Task input =
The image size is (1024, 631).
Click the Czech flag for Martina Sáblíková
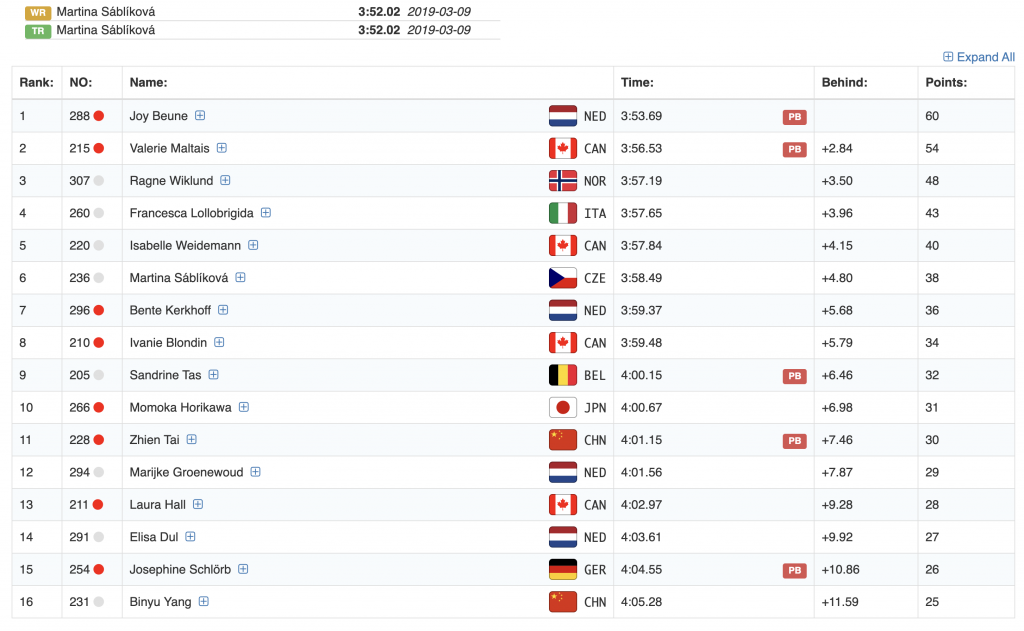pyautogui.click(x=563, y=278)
* * *
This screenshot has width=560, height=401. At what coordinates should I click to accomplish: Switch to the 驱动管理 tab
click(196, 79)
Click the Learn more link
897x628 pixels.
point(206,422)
==
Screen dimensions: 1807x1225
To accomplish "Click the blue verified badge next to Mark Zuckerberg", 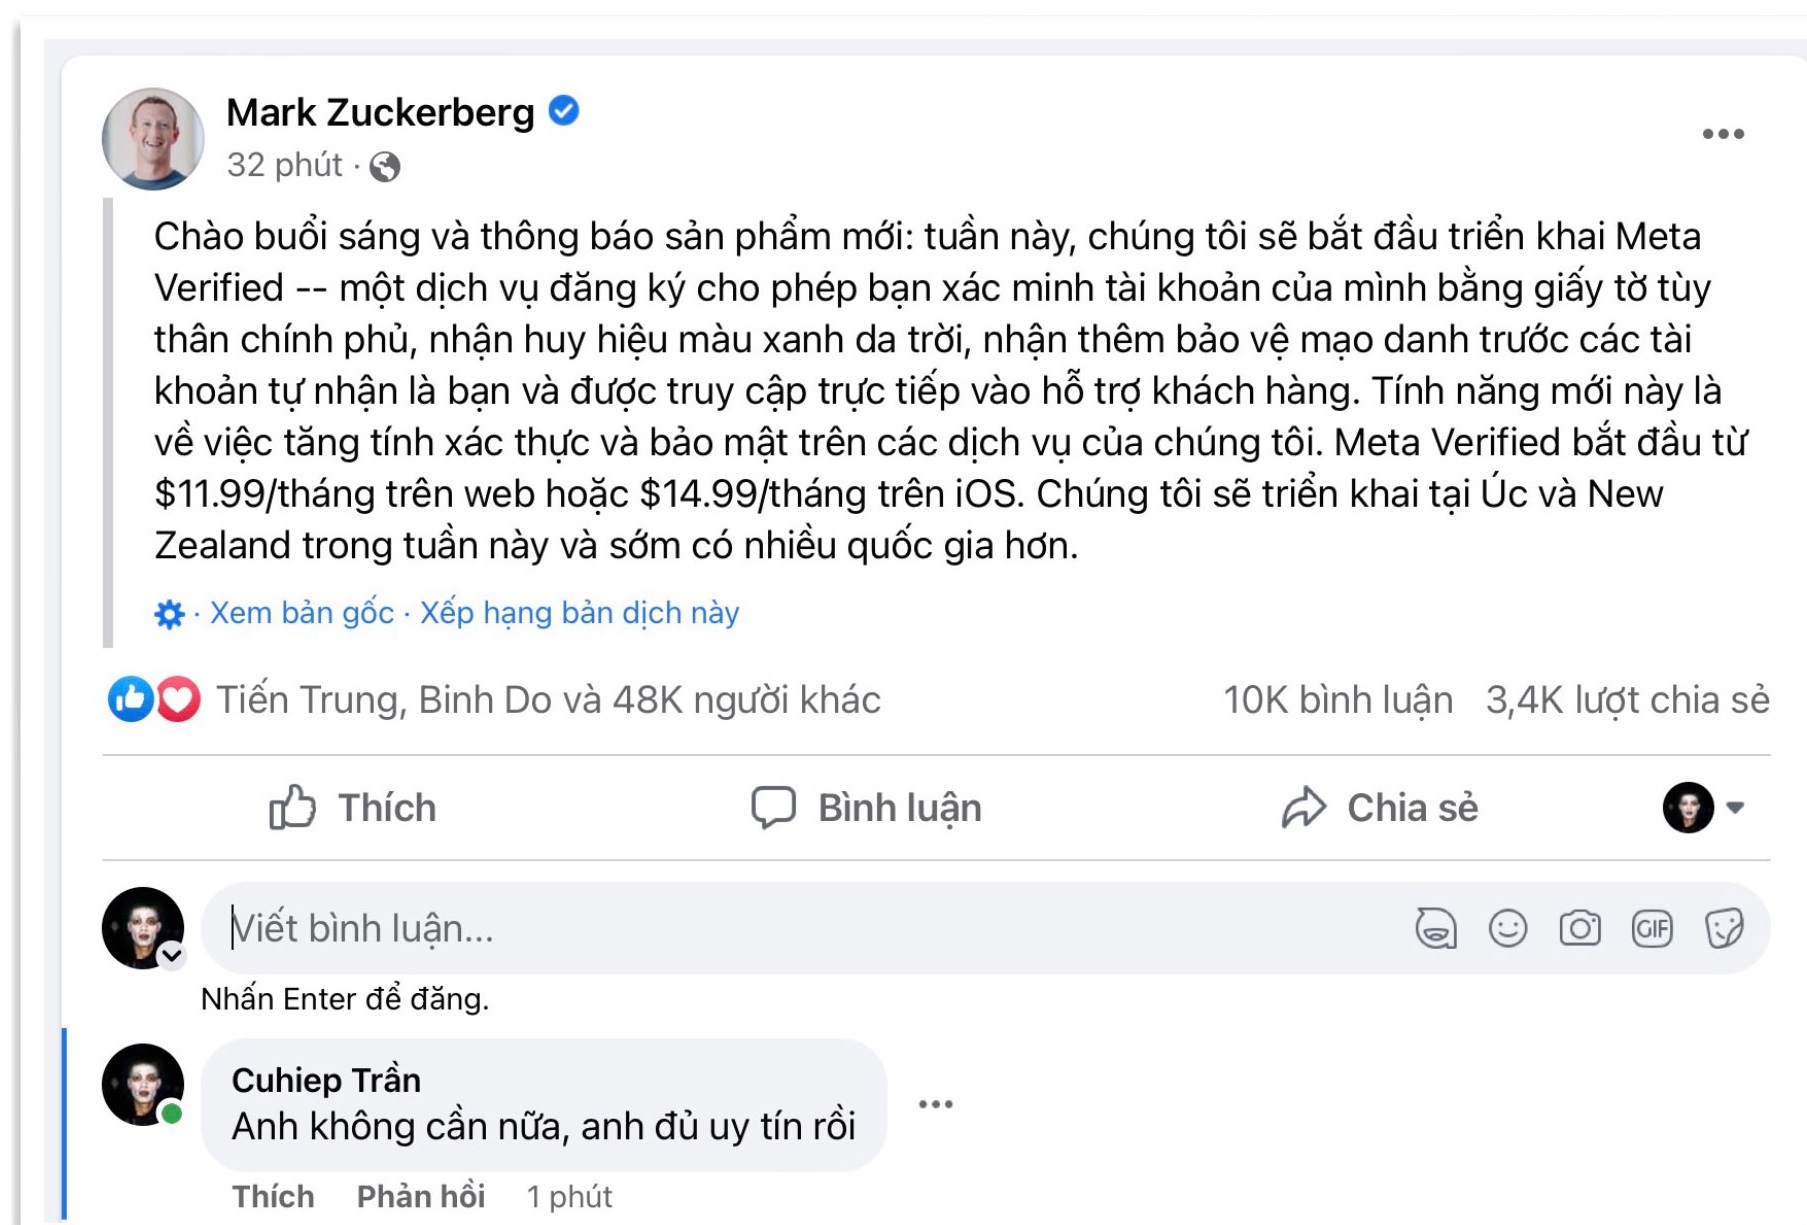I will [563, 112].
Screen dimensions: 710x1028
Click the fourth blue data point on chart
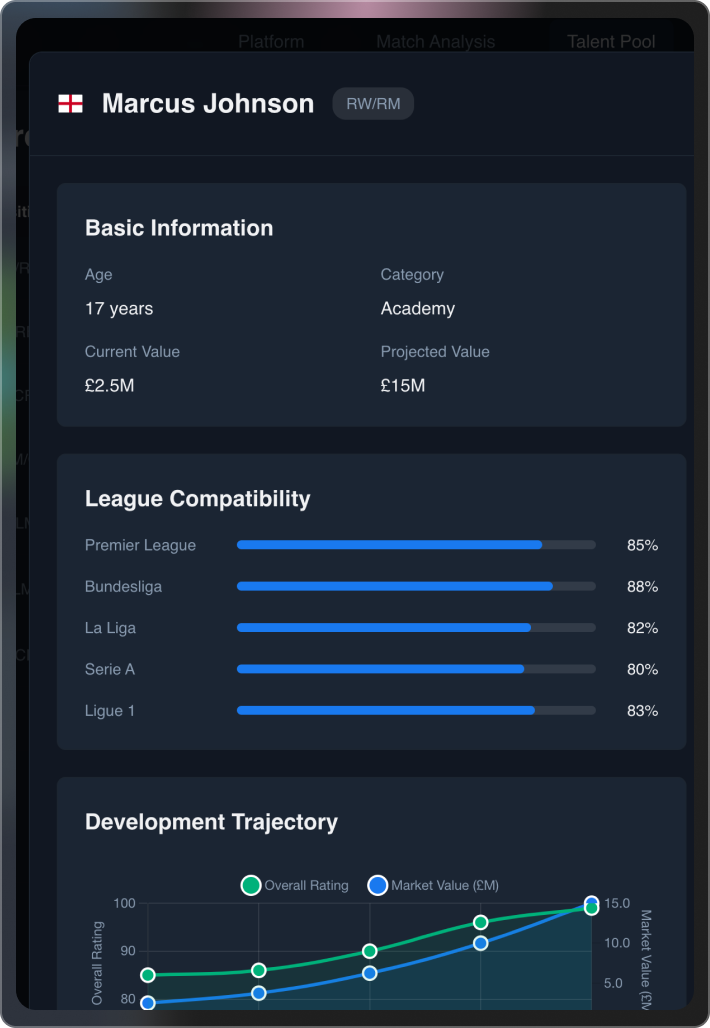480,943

Brief = Edit the part of the material that opens with the line containing "The image size is (1024, 631)." and closes with the line containing "pyautogui.click(x=563, y=278)", changing "Czech flag" to "national flag" and leaving everything else unchanged. Leave the pictures out of your answer.

Written solution =
The image size is (1024, 631).
Click the national flag for Martina Sáblíková
pyautogui.click(x=563, y=278)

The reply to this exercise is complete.